Well, how about that.  An error message that actually gives you the command to resolve the problem. 🙂  As it turns out, one of our other SAN administrators had changed the password for the system account.  Running nas_storage -modify id=<xx> -security resolved the problem.

(Note: You can get the ID number by running nas_storage -list)

DM Interconnect failure with Celerra Replicator

We just installed a new VNX 5500 a few weeks ago in the UK, and i intially set up a VDM replication job between it and it’s replication partner, an NS-960 in Canada.  The setup went fine with no errors, and replication of the VDM has completed successfully every day up until yesterday when I noticed that the status on the main replications screen says “network communication has been lost”.   I am able to use the server_ping command to ping the data mover/replication interface from UK to Canada, so network connectivity appears to be ok.
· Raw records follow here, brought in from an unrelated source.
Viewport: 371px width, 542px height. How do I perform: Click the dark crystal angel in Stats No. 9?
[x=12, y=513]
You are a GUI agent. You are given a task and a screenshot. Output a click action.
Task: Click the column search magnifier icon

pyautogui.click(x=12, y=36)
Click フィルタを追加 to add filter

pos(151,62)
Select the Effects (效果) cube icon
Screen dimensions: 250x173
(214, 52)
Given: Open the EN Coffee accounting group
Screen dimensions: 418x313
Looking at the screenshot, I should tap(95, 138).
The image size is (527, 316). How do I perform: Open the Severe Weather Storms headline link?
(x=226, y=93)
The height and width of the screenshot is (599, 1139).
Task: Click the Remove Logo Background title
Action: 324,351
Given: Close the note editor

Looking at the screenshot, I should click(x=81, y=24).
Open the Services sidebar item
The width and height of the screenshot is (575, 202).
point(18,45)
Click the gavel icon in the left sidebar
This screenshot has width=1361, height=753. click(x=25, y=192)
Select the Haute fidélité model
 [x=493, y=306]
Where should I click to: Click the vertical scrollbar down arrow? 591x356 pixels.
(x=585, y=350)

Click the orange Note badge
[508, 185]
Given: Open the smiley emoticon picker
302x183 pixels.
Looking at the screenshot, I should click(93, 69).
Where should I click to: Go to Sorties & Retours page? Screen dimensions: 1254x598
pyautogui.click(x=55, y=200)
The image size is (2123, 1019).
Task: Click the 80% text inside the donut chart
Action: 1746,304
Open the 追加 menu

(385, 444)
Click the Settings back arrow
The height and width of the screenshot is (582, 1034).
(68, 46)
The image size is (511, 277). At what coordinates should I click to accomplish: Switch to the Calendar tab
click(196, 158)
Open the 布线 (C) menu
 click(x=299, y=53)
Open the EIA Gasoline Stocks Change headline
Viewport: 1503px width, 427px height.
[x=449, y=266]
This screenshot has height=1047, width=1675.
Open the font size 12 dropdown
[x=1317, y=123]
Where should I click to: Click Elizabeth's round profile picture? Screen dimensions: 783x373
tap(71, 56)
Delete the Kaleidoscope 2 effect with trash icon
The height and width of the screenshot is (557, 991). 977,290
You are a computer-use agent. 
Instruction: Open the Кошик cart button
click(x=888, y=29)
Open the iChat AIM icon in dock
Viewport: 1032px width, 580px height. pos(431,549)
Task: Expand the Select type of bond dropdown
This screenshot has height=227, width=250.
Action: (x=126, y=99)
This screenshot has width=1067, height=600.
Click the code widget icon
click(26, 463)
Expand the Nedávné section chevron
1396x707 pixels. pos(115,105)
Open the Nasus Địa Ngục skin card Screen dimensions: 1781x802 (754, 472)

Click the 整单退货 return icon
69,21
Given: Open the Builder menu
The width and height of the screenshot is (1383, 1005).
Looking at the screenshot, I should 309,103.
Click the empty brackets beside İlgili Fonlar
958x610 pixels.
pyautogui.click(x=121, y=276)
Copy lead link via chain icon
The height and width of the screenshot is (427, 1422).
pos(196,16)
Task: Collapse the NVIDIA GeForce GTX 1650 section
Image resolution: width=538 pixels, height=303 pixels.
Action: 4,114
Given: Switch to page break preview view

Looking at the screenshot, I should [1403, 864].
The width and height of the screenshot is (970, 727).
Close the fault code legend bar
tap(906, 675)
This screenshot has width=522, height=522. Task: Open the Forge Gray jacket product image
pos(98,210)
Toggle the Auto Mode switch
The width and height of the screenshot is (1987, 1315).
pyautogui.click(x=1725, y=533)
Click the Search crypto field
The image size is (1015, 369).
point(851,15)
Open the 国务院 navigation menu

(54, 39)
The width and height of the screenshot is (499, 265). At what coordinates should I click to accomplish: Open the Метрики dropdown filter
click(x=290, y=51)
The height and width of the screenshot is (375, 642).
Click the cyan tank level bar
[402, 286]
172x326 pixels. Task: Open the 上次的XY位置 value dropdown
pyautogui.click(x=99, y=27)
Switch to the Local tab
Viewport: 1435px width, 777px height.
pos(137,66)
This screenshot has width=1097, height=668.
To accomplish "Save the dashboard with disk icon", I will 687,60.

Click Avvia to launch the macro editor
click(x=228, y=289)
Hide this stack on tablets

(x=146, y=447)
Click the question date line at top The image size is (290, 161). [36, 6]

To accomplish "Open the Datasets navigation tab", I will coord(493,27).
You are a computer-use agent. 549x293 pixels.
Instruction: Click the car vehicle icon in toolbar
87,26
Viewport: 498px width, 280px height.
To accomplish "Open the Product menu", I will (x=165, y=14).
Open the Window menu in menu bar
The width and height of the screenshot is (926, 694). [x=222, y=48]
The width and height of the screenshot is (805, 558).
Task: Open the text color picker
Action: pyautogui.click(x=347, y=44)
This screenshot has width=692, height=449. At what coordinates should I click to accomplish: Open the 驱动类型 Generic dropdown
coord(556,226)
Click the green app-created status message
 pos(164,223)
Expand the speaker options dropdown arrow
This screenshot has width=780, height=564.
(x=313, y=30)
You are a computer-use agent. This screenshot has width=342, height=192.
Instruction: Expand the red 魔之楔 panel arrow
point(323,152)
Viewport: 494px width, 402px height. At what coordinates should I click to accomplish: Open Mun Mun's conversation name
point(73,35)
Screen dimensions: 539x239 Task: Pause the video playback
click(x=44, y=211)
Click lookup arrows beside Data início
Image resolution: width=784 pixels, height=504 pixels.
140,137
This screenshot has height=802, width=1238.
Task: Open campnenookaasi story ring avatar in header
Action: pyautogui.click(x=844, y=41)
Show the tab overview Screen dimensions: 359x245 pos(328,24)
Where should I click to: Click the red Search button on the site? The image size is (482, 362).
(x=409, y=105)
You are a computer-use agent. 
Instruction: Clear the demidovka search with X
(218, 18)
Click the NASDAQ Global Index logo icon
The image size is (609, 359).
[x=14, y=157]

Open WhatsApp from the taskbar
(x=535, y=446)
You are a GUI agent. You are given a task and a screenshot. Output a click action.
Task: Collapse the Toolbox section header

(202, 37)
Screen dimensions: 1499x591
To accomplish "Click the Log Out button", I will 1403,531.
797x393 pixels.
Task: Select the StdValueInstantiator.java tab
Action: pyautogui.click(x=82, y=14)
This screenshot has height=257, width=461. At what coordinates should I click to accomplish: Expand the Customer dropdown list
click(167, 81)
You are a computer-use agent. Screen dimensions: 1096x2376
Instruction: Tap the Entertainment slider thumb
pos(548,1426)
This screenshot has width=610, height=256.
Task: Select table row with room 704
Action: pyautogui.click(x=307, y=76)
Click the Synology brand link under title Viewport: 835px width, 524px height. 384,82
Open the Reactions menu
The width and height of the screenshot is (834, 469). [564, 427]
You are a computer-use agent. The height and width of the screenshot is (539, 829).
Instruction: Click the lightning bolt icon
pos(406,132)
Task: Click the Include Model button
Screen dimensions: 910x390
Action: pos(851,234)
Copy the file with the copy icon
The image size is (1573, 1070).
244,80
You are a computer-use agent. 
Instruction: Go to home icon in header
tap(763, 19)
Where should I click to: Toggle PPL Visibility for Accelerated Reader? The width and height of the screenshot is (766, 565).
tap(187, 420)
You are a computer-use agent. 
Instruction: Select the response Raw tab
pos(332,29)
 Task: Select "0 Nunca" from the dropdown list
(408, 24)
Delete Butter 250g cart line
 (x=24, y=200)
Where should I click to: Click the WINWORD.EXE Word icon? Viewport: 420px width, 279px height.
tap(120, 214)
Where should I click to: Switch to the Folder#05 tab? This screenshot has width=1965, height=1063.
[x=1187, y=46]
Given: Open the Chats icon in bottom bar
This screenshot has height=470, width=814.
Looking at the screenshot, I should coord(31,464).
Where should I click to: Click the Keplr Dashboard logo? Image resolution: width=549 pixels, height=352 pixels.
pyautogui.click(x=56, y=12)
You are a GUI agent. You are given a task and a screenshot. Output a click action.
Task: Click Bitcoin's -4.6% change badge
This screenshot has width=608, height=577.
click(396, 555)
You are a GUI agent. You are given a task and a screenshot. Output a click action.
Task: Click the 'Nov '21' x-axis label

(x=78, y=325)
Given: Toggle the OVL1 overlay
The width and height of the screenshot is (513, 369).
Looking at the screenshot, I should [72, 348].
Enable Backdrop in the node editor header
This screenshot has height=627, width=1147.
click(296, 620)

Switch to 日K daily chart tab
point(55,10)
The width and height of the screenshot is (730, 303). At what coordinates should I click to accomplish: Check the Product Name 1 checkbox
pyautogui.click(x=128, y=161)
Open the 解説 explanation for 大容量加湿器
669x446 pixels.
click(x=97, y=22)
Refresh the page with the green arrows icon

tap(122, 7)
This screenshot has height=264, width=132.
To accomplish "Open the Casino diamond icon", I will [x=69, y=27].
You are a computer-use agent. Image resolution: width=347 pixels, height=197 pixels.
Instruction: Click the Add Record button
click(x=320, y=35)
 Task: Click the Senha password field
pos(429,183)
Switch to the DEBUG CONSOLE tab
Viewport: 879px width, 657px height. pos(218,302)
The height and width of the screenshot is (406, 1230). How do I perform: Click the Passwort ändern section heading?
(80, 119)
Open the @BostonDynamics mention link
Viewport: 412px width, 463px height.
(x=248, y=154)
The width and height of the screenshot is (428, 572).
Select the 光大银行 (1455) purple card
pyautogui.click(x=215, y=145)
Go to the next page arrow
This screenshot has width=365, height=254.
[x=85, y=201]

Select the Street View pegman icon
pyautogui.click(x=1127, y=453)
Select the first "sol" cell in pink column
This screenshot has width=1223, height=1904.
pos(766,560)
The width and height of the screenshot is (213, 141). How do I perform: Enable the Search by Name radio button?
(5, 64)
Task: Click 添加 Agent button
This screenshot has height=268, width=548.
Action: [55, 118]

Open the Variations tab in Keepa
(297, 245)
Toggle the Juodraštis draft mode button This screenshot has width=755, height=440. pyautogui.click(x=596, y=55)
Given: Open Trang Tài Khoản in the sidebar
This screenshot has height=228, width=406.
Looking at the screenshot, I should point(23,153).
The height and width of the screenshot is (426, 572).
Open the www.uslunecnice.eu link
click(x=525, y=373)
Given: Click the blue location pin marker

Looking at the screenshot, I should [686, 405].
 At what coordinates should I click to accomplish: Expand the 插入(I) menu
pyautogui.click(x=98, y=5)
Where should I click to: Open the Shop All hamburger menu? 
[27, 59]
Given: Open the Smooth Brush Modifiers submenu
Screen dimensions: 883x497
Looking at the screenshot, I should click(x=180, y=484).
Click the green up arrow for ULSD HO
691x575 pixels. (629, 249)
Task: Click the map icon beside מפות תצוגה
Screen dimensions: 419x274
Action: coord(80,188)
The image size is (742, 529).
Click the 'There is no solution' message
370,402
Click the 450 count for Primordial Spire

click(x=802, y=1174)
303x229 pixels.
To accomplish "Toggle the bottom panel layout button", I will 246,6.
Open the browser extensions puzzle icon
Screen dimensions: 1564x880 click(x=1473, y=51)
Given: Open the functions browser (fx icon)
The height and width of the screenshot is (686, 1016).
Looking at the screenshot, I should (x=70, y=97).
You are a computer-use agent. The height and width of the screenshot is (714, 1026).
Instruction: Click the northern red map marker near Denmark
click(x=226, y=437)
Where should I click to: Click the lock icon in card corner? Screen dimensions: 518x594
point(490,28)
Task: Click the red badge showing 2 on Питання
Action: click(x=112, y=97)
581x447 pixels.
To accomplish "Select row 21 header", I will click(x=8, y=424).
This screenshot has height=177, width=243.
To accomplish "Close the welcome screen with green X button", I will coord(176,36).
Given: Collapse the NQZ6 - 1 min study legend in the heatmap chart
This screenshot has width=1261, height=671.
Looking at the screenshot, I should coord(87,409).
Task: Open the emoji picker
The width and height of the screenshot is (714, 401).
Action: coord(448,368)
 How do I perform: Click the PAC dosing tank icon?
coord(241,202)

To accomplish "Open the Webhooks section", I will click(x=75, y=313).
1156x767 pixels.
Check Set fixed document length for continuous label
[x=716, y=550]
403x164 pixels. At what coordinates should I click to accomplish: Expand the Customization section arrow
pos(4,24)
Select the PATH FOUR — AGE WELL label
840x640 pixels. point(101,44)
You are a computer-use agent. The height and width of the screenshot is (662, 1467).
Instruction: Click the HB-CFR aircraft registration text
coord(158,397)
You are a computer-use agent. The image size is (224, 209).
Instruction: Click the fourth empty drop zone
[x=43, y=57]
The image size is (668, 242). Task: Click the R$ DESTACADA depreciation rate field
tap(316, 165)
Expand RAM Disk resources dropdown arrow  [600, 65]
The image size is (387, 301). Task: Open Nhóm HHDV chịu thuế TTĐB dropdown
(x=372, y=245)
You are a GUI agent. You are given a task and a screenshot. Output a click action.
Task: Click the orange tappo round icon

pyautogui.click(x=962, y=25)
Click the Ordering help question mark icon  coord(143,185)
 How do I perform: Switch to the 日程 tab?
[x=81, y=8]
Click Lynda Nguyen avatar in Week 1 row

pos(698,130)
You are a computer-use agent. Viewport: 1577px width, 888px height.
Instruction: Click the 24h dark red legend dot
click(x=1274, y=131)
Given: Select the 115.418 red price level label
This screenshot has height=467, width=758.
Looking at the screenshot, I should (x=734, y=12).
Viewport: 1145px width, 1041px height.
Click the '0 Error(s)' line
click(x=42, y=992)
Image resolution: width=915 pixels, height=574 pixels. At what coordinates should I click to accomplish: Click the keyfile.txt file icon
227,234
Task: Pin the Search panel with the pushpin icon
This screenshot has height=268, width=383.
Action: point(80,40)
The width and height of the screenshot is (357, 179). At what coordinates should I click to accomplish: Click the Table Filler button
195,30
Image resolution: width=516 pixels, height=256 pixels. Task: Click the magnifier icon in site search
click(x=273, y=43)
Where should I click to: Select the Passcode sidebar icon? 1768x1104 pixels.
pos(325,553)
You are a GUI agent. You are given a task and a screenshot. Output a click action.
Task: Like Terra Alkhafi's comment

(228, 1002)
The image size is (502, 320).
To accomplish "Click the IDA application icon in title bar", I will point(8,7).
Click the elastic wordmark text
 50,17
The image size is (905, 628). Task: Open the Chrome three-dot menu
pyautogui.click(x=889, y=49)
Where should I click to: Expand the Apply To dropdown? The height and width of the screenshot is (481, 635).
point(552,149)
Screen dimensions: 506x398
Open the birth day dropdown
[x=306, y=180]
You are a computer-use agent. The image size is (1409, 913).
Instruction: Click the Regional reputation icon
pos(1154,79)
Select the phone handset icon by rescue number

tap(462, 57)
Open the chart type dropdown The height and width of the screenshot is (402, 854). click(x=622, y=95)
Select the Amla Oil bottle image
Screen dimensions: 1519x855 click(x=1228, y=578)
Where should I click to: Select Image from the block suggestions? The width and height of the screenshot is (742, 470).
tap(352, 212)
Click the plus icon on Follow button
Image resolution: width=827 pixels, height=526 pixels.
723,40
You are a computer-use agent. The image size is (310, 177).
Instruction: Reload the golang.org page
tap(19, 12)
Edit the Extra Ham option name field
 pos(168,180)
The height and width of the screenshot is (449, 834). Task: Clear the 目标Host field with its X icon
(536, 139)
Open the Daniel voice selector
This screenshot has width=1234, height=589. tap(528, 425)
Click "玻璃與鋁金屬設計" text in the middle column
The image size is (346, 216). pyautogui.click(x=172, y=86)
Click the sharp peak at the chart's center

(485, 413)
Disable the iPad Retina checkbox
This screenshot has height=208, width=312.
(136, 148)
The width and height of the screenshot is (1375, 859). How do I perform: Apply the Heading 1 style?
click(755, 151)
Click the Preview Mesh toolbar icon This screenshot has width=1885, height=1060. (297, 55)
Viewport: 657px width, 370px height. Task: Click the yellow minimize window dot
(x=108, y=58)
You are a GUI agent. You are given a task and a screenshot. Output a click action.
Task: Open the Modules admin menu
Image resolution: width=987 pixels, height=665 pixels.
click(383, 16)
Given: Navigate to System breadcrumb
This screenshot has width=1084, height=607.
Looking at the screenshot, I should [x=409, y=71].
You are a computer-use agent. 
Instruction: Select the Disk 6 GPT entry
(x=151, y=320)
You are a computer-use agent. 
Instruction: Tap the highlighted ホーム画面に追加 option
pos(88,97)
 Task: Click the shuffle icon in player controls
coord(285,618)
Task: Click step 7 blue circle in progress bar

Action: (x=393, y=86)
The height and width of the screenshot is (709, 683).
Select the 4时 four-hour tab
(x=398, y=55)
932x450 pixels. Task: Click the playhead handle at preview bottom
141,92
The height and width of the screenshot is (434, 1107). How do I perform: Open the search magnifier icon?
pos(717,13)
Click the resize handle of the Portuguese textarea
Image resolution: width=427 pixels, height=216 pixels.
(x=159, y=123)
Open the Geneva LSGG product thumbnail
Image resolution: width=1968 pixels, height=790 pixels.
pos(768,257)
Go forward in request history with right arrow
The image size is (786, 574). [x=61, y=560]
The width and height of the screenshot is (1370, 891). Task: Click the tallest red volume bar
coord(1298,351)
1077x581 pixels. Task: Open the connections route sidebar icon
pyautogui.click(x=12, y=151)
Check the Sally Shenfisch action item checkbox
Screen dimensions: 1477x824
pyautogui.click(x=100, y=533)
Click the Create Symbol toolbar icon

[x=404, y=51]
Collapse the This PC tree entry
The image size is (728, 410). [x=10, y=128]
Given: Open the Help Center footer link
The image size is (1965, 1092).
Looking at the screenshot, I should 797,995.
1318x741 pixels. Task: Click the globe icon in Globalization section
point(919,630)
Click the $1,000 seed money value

I was attempting to set up new replication jobs for the filesystems on this VDM, and the background tasks to create the replication jobs are stuck at “Establishing communication with secondary side for Create task” with a status of “Incomplete”.

I went to the DM interconnect next to validate that it was working, and the validation test failed with the following message: “Validate Data Mover Interconnect server_2:<SAN_name>. The following interfaces cannot connect: source interface=10.x.x.x destination interface=10.x.x.x, Message_ID=13160415446: Authentication failed for DIC communication.”

So, why is the DM Interconnect is failing?   It was working fine for several weeks!

My next trip was to the server log (>server_log server_2) where I spotted another issue.  Hundreds of entries that looked just like these:

2011-07-07 16:32:07: CMD: 6: CmdReplicatev2ReversePri::startSecondary dicSt 16 cmdSt 214
2011-07-07 16:32:10: CIC: 3: <DicXmlSyncMsgService> Sending Cmd to 10.x.x.x failed (16=Bad authentication)
2011-07-07 16:32:10: CMD: 3: DicXmlSyncRequest::sendMessage sendCmd failed:16
2011-07-07 16:32:12: CIC: 3: <DicXmlSyncMsgService> Sending Cmd to 10.x.x.x failed (16=Bad authentication)
2011-07-07 16:32:12: CMD: 3: DicXmlSyncRequest::sendMessage sendCmd failed:16

Bad Authentication? Hmmm.  There is something amiss with the trusted relationship between the VNX and the NS960.  I did a quick read of EMC’s VNX replication manual (yep, rtfm!) and found the command to update the interconnect, nas_cel.

First, run nas_cel -list to view all of your interconnects, noting the ID number of the one you’re having difficulty with.

[nasadmin@<name> ~]$ nas_cel -list
id    name          owner mount_dev  channel    net_path                                      CMU
0     <name_1>  0                               10.x.x.x                                   APM007039002350000
2     <name_2>      0                           10.x.x.x                                   APM001052420000000
4     <name_3>      0                           10.x.x.x                                   APM009015016510000
5     <name_4>       0                           10.x.x.x                                  APM000827205690000

In this case, I was having trouble with <name_3>, which is ID 4.

Run this command next:  nas_cel -update id=4.   After that command completed, my interconnect immediately started working and I was able to create new replication jobs.